◆ **DATASET ENTRIES**
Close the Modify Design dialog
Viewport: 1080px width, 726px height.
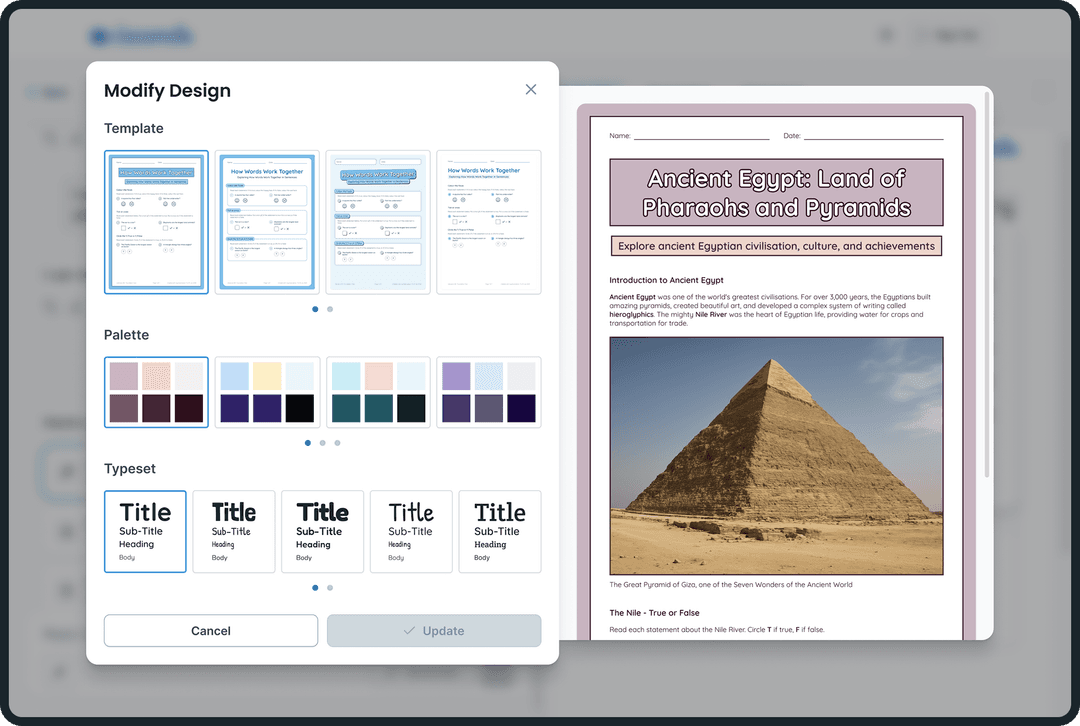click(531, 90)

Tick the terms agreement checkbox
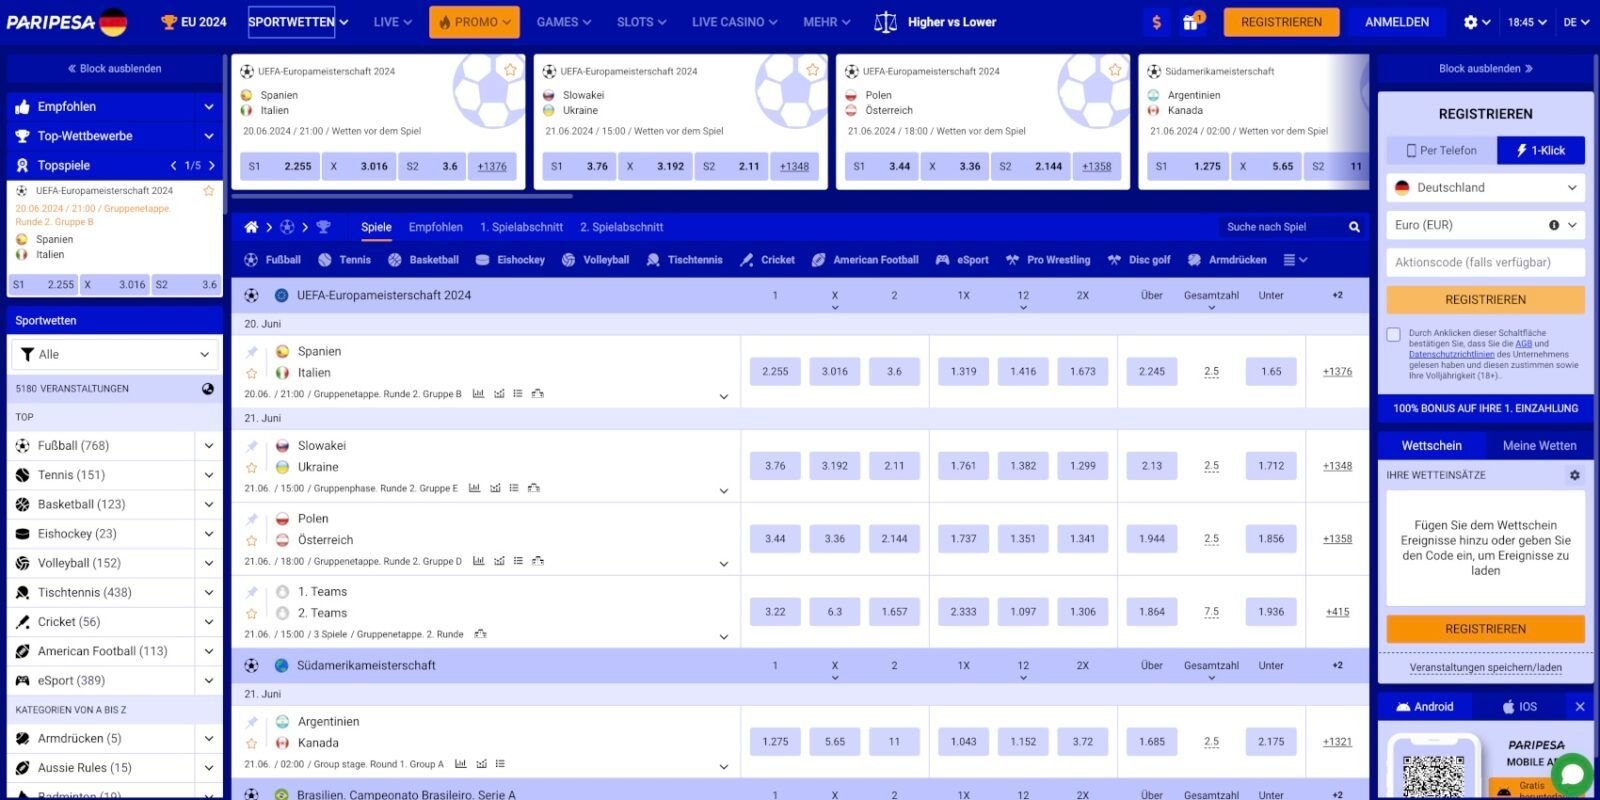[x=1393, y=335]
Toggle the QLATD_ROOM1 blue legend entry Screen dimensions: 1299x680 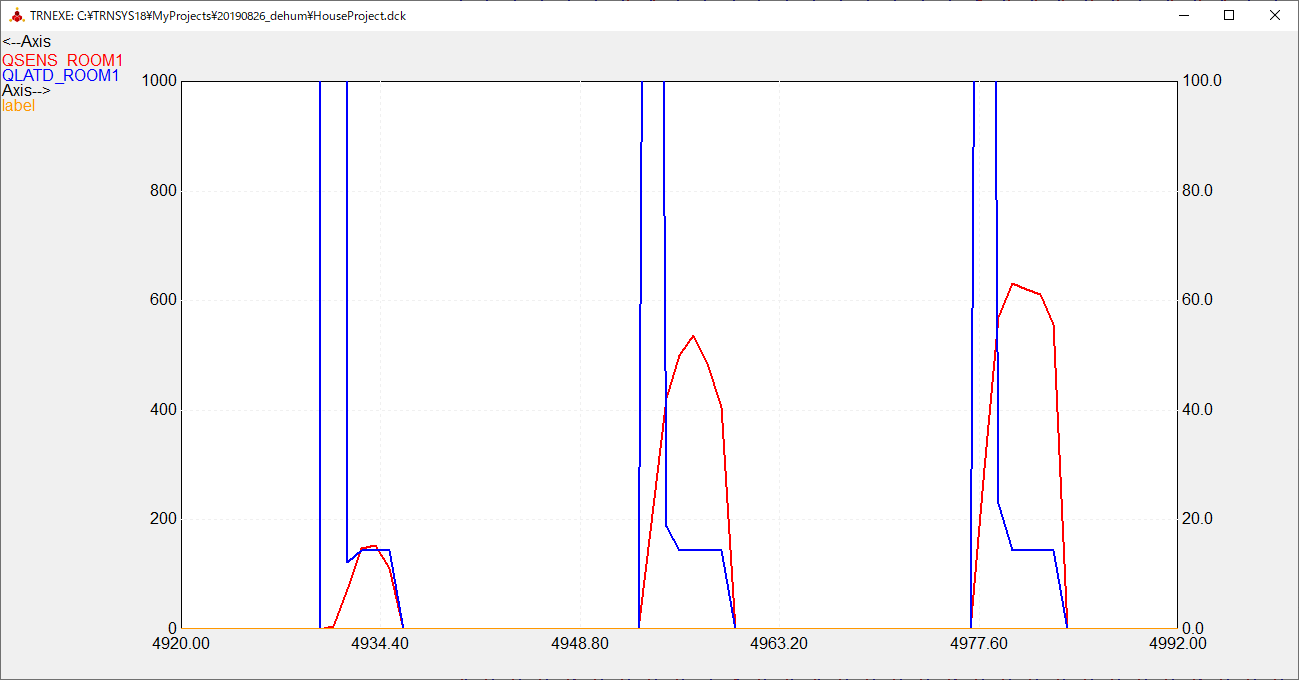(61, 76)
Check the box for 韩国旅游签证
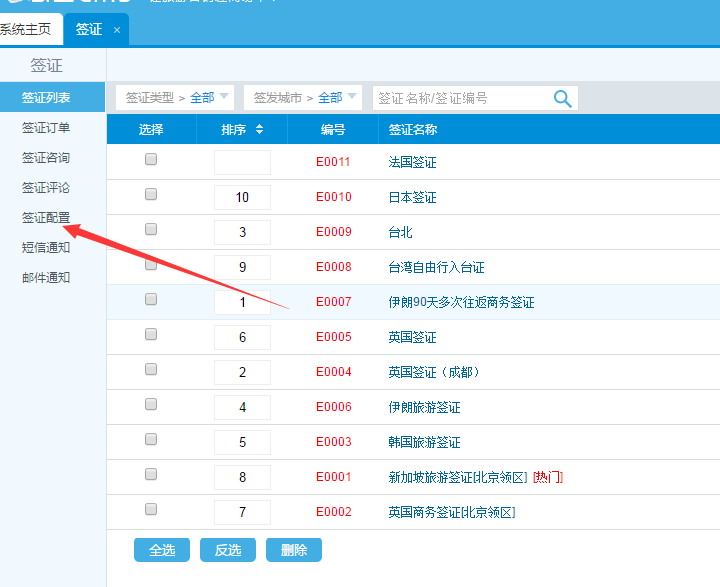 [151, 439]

* * *

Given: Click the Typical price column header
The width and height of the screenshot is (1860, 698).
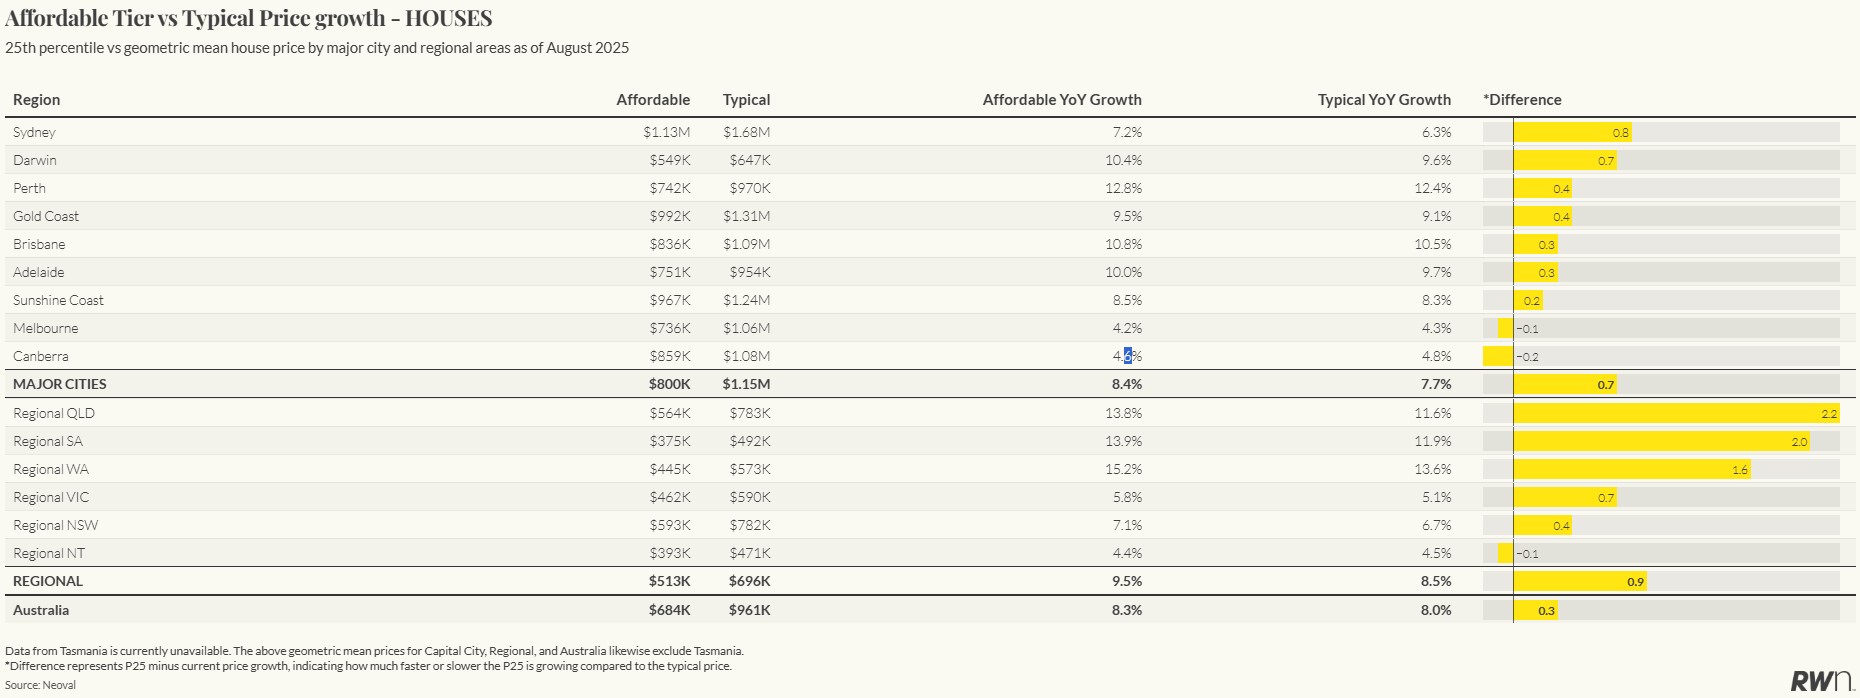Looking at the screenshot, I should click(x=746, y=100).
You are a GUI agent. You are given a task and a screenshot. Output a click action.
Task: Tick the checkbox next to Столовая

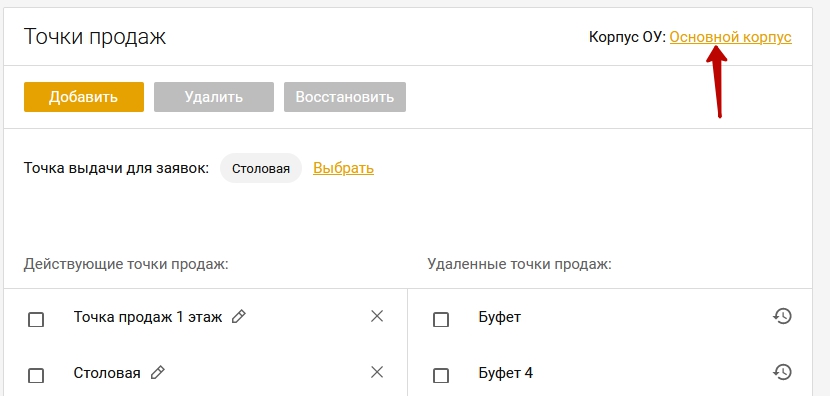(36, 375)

--

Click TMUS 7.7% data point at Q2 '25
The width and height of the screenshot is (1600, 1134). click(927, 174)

◆ **EXERCISE DESCRIPTION**
Copy only what runs above from the line containing "Given: Click the Typical price column header" through the line containing "You are a GUI", exactly. Leave out the pictures.

◆ **RESPONSE TO THIS TASK**
Given: Click the Typical price column header
The width and height of the screenshot is (1860, 698).
Looking at the screenshot, I should click(x=746, y=100).
You are a GUI agent. You are given a task and a screenshot. Output a click action.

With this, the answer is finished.